▶ [Exercise aim]: Arrange each line of the data below as a string in a JSON list, one string per line, leaving out blank lines.

===== Material provided =====

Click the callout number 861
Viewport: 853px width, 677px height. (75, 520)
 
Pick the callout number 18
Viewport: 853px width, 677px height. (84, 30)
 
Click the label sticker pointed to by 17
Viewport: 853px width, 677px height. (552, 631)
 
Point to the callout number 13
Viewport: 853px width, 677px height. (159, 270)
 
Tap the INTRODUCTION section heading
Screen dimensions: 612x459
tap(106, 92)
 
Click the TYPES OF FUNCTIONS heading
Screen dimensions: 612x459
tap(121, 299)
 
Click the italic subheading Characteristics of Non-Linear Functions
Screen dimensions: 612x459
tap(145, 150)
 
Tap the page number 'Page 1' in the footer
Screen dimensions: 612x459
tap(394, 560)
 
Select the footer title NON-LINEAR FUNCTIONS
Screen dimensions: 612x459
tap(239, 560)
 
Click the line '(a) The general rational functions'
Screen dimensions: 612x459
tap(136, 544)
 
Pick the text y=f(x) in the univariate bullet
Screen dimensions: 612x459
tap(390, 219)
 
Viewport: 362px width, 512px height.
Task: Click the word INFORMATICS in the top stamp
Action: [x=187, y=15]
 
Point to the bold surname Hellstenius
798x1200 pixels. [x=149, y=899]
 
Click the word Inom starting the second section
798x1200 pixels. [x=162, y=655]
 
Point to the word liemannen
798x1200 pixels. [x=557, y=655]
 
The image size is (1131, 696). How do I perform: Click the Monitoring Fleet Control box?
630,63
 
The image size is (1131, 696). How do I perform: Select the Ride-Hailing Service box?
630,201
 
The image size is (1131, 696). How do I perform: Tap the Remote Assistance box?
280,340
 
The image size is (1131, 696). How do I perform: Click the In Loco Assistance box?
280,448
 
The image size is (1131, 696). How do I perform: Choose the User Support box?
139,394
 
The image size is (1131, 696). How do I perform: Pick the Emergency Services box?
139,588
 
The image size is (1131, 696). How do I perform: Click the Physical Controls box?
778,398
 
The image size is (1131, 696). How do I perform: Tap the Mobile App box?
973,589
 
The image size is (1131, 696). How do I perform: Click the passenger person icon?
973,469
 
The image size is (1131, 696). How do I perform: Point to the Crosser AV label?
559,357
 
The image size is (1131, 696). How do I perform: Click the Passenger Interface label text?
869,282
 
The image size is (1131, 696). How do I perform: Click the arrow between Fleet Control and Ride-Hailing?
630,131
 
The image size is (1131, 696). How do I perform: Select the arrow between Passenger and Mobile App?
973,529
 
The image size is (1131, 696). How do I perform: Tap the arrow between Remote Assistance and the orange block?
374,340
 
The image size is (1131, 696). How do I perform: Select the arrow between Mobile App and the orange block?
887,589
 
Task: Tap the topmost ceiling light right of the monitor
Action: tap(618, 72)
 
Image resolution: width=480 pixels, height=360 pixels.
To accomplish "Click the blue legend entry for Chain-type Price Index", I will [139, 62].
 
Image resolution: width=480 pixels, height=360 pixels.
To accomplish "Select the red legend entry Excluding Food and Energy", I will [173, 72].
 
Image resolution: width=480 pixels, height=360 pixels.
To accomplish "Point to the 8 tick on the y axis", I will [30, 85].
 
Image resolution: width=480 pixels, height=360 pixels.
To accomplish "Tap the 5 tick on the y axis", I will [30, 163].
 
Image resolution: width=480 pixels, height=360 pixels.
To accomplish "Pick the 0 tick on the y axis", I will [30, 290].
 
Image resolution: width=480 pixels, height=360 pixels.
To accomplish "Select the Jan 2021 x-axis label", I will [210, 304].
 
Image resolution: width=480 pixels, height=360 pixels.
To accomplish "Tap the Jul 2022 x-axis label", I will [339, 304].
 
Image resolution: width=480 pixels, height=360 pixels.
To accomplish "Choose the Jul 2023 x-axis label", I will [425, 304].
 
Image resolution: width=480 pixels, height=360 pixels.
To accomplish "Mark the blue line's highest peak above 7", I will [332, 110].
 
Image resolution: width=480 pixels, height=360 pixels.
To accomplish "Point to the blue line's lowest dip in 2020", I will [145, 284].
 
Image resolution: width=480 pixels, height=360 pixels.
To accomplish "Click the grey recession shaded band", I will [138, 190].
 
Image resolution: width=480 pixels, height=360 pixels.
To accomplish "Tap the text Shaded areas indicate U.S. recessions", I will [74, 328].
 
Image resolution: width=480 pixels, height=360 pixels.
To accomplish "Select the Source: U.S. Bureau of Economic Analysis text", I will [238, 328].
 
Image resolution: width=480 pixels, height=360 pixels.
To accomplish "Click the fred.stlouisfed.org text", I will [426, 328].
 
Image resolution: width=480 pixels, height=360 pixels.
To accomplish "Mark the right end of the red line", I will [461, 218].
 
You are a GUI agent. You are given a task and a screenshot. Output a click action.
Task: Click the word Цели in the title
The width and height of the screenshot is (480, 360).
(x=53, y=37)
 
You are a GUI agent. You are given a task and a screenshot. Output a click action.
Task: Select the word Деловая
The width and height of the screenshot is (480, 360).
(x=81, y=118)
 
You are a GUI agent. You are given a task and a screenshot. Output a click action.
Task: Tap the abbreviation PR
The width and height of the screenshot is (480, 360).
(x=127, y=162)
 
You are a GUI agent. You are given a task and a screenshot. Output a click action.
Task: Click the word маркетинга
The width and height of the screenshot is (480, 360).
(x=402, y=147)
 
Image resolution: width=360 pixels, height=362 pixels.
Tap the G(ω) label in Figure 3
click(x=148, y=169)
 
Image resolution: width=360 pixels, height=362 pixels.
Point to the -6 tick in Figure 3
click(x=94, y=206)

=====

▶ [Task answer]:
[
  "Click the callout number 861",
  "Viewport: 853px width, 677px height. (75, 520)",
  "Pick the callout number 18",
  "Viewport: 853px width, 677px height. (84, 30)",
  "Click the label sticker pointed to by 17",
  "Viewport: 853px width, 677px height. (552, 631)",
  "Point to the callout number 13",
  "Viewport: 853px width, 677px height. (159, 270)",
  "Tap the INTRODUCTION section heading",
  "Screen dimensions: 612x459",
  "tap(106, 92)",
  "Click the TYPES OF FUNCTIONS heading",
  "Screen dimensions: 612x459",
  "tap(121, 299)",
  "Click the italic subheading Characteristics of Non-Linear Functions",
  "Screen dimensions: 612x459",
  "tap(145, 150)",
  "Tap the page number 'Page 1' in the footer",
  "Screen dimensions: 612x459",
  "tap(394, 560)",
  "Select the footer title NON-LINEAR FUNCTIONS",
  "Screen dimensions: 612x459",
  "tap(239, 560)",
  "Click the line '(a) The general rational functions'",
  "Screen dimensions: 612x459",
  "tap(136, 544)",
  "Pick the text y=f(x) in the univariate bullet",
  "Screen dimensions: 612x459",
  "tap(390, 219)",
  "Viewport: 362px width, 512px height.",
  "Task: Click the word INFORMATICS in the top stamp",
  "Action: [x=187, y=15]",
  "Point to the bold surname Hellstenius",
  "798x1200 pixels. [x=149, y=899]",
  "Click the word Inom starting the second section",
  "798x1200 pixels. [x=162, y=655]",
  "Point to the word liemannen",
  "798x1200 pixels. [x=557, y=655]",
  "The image size is (1131, 696). How do I perform: Click the Monitoring Fleet Control box?",
  "630,63",
  "The image size is (1131, 696). How do I perform: Select the Ride-Hailing Service box?",
  "630,201",
  "The image size is (1131, 696). How do I perform: Tap the Remote Assistance box?",
  "280,340",
  "The image size is (1131, 696). How do I perform: Click the In Loco Assistance box?",
  "280,448",
  "The image size is (1131, 696). How do I perform: Choose the User Support box?",
  "139,394",
  "The image size is (1131, 696). How do I perform: Pick the Emergency Services box?",
  "139,588",
  "The image size is (1131, 696). How do I perform: Click the Physical Controls box?",
  "778,398",
  "The image size is (1131, 696). How do I perform: Tap the Mobile App box?",
  "973,589",
  "The image size is (1131, 696). How do I perform: Click the passenger person icon?",
  "973,469",
  "The image size is (1131, 696). How do I perform: Point to the Crosser AV label?",
  "559,357",
  "The image size is (1131, 696). How do I perform: Click the Passenger Interface label text?",
  "869,282",
  "The image size is (1131, 696). How do I perform: Click the arrow between Fleet Control and Ride-Hailing?",
  "630,131",
  "The image size is (1131, 696). How do I perform: Select the arrow between Passenger and Mobile App?",
  "973,529",
  "The image size is (1131, 696). How do I perform: Tap the arrow between Remote Assistance and the orange block?",
  "374,340",
  "The image size is (1131, 696). How do I perform: Select the arrow between Mobile App and the orange block?",
  "887,589",
  "Task: Tap the topmost ceiling light right of the monitor",
  "Action: tap(618, 72)",
  "Image resolution: width=480 pixels, height=360 pixels.",
  "To accomplish \"Click the blue legend entry for Chain-type Price Index\", I will [139, 62].",
  "Image resolution: width=480 pixels, height=360 pixels.",
  "To accomplish \"Select the red legend entry Excluding Food and Energy\", I will [173, 72].",
  "Image resolution: width=480 pixels, height=360 pixels.",
  "To accomplish \"Point to the 8 tick on the y axis\", I will [30, 85].",
  "Image resolution: width=480 pixels, height=360 pixels.",
  "To accomplish \"Tap the 5 tick on the y axis\", I will [30, 163].",
  "Image resolution: width=480 pixels, height=360 pixels.",
  "To accomplish \"Pick the 0 tick on the y axis\", I will [30, 290].",
  "Image resolution: width=480 pixels, height=360 pixels.",
  "To accomplish \"Select the Jan 2021 x-axis label\", I will [210, 304].",
  "Image resolution: width=480 pixels, height=360 pixels.",
  "To accomplish \"Tap the Jul 2022 x-axis label\", I will [339, 304].",
  "Image resolution: width=480 pixels, height=360 pixels.",
  "To accomplish \"Choose the Jul 2023 x-axis label\", I will [425, 304].",
  "Image resolution: width=480 pixels, height=360 pixels.",
  "To accomplish \"Mark the blue line's highest peak above 7\", I will [332, 110].",
  "Image resolution: width=480 pixels, height=360 pixels.",
  "To accomplish \"Point to the blue line's lowest dip in 2020\", I will [145, 284].",
  "Image resolution: width=480 pixels, height=360 pixels.",
  "To accomplish \"Click the grey recession shaded band\", I will [138, 190].",
  "Image resolution: width=480 pixels, height=360 pixels.",
  "To accomplish \"Tap the text Shaded areas indicate U.S. recessions\", I will [74, 328].",
  "Image resolution: width=480 pixels, height=360 pixels.",
  "To accomplish \"Select the Source: U.S. Bureau of Economic Analysis text\", I will [238, 328].",
  "Image resolution: width=480 pixels, height=360 pixels.",
  "To accomplish \"Click the fred.stlouisfed.org text\", I will [426, 328].",
  "Image resolution: width=480 pixels, height=360 pixels.",
  "To accomplish \"Mark the right end of the red line\", I will [461, 218].",
  "You are a GUI agent. You are given a task and a screenshot. Output a click action.",
  "Task: Click the word Цели in the title",
  "The width and height of the screenshot is (480, 360).",
  "(x=53, y=37)",
  "You are a GUI agent. You are given a task and a screenshot. Output a click action.",
  "Task: Select the word Деловая",
  "The width and height of the screenshot is (480, 360).",
  "(x=81, y=118)",
  "You are a GUI agent. You are given a task and a screenshot. Output a click action.",
  "Task: Tap the abbreviation PR",
  "The width and height of the screenshot is (480, 360).",
  "(x=127, y=162)",
  "You are a GUI agent. You are given a task and a screenshot. Output a click action.",
  "Task: Click the word маркетинга",
  "The width and height of the screenshot is (480, 360).",
  "(x=402, y=147)",
  "Image resolution: width=360 pixels, height=362 pixels.",
  "Tap the G(ω) label in Figure 3",
  "click(x=148, y=169)",
  "Image resolution: width=360 pixels, height=362 pixels.",
  "Point to the -6 tick in Figure 3",
  "click(x=94, y=206)"
]